Getting Kubeflow flowing
Installing Kubeflow on a on-premise Kubernetes cluster has for me been a pain. The discovered solution was embarrassing easy and I’ll get to it at the end of this story.
The easy way to install Kubeflow has for me been using microk8s. All you had to do was enter ‘microk8s enable kubeflow’. Was it all you need to do? No, close but no cigar. There where no way to get GPU acceleration, so doing any real deep training was out of the question. It is frustrating when running docker containers, and even containerd, based containers worked perfectly on the host with full GPU acceleration. But microk8s did not give access to GPU.
However, there is a solution. I thought because there where several “solutions” listed on GitHub. The problem seemed to stem from Nvidia library version collision. But also from some improvements that has been done in beta version of microk8s that has not yet been released to the stable channel.
The microk8s solution: start with remove microk8s (sudo snap remove microk8s). Then remove all drivers for Nvidia in the system (sudo apt-get remove — purge ‘^nvidia-.*’). Reboot. After boot install latest driver (sudo apt-get install
nvidia-headless-460-server nvidia-container-runtime
)
Next step you install microk8s again, but this time based on the next upcoming release (sudo snap install microk8s — classic — channel=latest/candidate)
Check that microk8s works on your system (microk8s enable dns). Now the main attraction, install GPU support (microk8s enable gpu). Check that you now at last have the GPU label set on the node (microk8s kubectl get nodes -o yaml | grep -i gpu). This should now result in “nvidia.com/gpu.present: “true”.
Remember to run microk8s inspect before starting to use the development cluster. For example this warning:
WARNING: IPtables FORWARD policy is DROP. Consider enabling traffic forwarding with: sudo iptables -P FORWARD ACCEPT
The change can be made persistent with: sudo apt-get install iptables-persistent
Fix all warnings until none is printed after the microk8s inspect.

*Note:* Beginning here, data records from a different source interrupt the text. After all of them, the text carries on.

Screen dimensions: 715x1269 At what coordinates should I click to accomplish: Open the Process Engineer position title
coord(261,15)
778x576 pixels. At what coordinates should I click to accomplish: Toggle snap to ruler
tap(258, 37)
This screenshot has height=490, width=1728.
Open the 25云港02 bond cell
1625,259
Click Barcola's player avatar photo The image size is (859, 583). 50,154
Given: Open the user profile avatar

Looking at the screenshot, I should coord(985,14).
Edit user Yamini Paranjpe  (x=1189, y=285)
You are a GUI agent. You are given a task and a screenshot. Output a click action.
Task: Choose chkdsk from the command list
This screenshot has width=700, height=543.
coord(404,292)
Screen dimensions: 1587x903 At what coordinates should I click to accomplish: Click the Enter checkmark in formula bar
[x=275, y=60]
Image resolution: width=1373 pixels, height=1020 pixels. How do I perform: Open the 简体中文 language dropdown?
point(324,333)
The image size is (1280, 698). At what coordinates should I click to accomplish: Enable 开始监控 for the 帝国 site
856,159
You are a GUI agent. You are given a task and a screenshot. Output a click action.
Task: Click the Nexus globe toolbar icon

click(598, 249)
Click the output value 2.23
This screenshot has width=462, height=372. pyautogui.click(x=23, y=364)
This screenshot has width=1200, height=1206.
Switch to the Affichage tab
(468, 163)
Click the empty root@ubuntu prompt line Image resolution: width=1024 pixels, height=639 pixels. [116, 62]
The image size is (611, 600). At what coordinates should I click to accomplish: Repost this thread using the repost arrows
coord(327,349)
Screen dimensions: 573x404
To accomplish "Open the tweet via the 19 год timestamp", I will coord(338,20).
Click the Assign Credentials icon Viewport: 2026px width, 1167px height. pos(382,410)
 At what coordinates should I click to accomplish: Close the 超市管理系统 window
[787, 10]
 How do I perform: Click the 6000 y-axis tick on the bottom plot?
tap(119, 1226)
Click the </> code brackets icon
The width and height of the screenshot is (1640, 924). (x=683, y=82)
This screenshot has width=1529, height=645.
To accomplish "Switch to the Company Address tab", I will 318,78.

However, having the node correctly labeled with GPU availability, does in this case not mean it works. Then I saw this message in GitHub issues:
The following workaround lets me use Kubeflow and GPU with microk8s:
sudo snap install microk8s — channel=1.20 — classic
microk8s enable kubeflow
sudo snap refresh microk8s — channel=1.21/beta
microk8s enable gpu
I can summarize it to this: No. The setup will still not have working GPU.
However, the Kubeflow works perfectly without GPU, and Kubeflow works, but slowly as everything in microk8s, so I see microk8s as a test environment not meant for real work.
Back to main topic which is getting Kubeflow flowing fast. This time build a lab Kubernetes cluster that consists of 7 GPU nodes and 11 CPU nodes. My favorite way to set up an optimized Kubernetes is with Kubespray. However, there has always been a snag to get Kubeflow working. The problem is the kfctl command that do the Kubeflow generation did not work and debugging it was difficult. The command utilize “kustomize”, which is a really cool technology of building yaml files and very useful to organize a Kubernetes deployment. However, this is on my todo list of grasping so was not an easy win.
It seems there are more people that finds the setting up Kubeflow difficult, and someone thought it was a good thing to solve. Enter deepops NVIDIA/deepops: Tools for building GPU clusters (github.com). Everything is included for setting up a working cluster running Kubespray. Under the hood it is utilizing Kubespray (of course), but the tricky part of getting the GPU working is taken care of (wonder why they know how).
All the good things now up and running. An accelerated Jupyter notebook that uses a free GPU in cluster without the limitations of those in the cloud.
Next adventure will be in the Kubeflow and getting CI/CD and constant training pipeline up and running.